Both the Ghosh and Milligan readings this week present interesting images of archives as they relate to the nations whose history they are archiving. Many scholars find a strong tie between archives and the foundation of nations. This is because archives hold the documents and information that reflect essentially what a nation is about and also how the government of that nation has been functioning.
Milligan, in discussing the French Archives nationales, describes a system where the contents and actions of the archives is representative of the ideals of the state. If the Archives remove and destroy a document to protect an individual, they (and by extension, the government) are putting private interests above the public interest. If a government wishes to be perceived as benefitting the nation as a whole, the way documents are handled in the national archives should reflect this. In this way, the behavior of the archives themselves is central to the creation of nations.

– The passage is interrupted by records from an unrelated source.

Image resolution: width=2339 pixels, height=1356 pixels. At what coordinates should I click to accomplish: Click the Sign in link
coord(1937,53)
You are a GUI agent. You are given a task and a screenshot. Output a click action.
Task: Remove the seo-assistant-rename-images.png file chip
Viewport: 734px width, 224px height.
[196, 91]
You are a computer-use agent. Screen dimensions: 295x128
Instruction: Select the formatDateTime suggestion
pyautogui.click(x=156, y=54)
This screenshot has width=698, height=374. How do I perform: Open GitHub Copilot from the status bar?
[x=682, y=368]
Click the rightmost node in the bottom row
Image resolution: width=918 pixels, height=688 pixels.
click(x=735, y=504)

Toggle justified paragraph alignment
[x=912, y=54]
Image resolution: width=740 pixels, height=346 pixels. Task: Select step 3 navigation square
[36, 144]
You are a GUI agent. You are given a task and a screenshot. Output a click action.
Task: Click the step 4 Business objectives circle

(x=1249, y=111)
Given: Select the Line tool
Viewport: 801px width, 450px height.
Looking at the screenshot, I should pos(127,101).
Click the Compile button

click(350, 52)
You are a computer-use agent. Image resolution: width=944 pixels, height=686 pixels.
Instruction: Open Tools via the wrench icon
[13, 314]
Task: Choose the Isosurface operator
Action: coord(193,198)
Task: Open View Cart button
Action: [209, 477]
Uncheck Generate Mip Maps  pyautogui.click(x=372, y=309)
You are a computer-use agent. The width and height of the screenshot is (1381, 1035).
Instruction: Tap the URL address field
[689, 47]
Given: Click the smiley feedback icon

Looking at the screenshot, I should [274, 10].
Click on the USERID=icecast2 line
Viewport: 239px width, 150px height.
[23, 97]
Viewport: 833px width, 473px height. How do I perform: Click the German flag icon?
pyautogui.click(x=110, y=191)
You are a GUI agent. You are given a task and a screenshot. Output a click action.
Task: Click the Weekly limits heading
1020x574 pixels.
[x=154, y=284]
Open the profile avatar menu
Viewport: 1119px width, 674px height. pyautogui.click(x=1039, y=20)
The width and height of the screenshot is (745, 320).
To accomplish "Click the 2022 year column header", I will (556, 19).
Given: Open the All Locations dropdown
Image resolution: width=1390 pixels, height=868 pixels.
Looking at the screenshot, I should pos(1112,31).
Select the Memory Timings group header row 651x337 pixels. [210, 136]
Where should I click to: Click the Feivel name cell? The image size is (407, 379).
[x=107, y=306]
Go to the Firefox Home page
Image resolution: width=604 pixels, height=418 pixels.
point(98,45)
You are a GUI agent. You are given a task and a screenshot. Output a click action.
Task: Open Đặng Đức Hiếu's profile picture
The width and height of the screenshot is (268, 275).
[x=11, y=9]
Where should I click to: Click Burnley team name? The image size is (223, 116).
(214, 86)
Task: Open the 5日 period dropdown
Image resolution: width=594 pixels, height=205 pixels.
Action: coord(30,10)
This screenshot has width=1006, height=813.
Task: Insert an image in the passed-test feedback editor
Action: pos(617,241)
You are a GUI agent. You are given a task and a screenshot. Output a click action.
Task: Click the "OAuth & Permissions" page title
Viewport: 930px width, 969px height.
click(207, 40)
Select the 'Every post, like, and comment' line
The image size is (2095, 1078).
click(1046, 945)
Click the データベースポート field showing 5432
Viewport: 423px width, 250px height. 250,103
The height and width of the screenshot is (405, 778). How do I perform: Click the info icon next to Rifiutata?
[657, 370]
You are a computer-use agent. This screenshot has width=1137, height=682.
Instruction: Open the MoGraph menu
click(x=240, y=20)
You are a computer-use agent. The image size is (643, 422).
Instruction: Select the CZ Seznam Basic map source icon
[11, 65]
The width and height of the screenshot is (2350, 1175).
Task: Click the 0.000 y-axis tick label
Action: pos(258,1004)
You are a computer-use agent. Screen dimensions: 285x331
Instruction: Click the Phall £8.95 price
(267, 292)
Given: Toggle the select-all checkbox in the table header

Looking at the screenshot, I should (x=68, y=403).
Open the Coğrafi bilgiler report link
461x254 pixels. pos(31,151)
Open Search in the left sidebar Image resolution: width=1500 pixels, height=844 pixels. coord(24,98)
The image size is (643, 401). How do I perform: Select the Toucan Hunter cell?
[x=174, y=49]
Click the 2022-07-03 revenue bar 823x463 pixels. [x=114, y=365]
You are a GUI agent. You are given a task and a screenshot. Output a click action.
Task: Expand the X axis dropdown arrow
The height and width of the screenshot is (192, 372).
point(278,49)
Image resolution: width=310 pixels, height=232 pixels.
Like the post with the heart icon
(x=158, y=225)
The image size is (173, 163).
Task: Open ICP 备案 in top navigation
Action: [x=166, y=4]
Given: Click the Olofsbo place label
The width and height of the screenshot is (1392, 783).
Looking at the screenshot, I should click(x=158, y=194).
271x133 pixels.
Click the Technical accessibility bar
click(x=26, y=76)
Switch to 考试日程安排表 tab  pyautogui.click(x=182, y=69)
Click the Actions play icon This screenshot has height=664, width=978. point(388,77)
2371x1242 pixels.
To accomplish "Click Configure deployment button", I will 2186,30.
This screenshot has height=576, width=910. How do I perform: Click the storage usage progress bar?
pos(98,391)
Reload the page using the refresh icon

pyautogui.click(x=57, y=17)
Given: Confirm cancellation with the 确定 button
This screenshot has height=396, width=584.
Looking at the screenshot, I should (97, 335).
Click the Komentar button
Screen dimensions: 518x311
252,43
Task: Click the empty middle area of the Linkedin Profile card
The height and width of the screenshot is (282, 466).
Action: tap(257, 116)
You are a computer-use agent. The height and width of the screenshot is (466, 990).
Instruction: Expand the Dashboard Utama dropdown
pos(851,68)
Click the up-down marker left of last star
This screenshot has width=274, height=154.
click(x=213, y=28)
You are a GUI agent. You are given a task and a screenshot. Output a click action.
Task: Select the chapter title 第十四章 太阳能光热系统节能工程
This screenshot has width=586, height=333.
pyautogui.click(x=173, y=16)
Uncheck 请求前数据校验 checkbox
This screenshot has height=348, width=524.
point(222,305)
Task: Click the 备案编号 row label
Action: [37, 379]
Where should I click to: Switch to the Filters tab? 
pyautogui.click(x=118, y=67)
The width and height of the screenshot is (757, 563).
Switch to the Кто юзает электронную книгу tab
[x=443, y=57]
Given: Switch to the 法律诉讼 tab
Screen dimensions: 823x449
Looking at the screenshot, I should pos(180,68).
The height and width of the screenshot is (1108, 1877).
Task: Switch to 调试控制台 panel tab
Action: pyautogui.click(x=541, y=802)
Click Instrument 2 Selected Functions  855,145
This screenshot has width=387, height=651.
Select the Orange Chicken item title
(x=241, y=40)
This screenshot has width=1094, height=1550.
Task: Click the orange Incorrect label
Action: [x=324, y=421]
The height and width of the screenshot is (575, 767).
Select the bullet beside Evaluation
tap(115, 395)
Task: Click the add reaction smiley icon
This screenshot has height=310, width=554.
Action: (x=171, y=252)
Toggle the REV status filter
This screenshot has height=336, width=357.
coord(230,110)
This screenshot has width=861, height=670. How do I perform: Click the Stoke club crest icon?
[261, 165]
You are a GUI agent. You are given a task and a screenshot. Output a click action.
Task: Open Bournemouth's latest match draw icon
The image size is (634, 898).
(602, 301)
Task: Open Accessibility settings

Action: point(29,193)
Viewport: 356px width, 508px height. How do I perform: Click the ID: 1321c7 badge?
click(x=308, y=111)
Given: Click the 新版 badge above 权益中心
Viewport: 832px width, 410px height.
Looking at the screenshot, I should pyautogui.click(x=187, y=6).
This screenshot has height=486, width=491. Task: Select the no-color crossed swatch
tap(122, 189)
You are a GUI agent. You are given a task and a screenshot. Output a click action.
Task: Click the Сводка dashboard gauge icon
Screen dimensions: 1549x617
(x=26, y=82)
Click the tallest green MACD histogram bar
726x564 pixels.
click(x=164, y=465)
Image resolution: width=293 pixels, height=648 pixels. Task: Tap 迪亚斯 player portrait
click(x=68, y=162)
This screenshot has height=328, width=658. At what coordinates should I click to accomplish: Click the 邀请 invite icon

In Ghosh’s essay, it becomes apparent through the both the differing content of archives in Britain and India and the reactions of people in the archives in both nations, that archives are key in shaping and maintaining a particular national identity. The documents in the Calcutta archives that represent an unsavory topic for India are poorly sorted and not often referenced, while archivists in Britain were keen to suggest various organized references that could help find information on that same topic. This suggests that what can be found easily in a nation’s archives becomes the nation’s history.
While I don’t believe the archives at Dickinson could not be said to be particularly influential in either of these ways to the creation of a nation (that nation being the United States), I do feel that the archives are central to how, in a smaller sense, the college community was built. The information in these archives relates to the founding and history of the college, and there is no doubt that what is included and what is easily accessible has shaped the image of Dickinson and its surrounding community. The Dickinson archives function similarly to national archives, but on a smaller scale.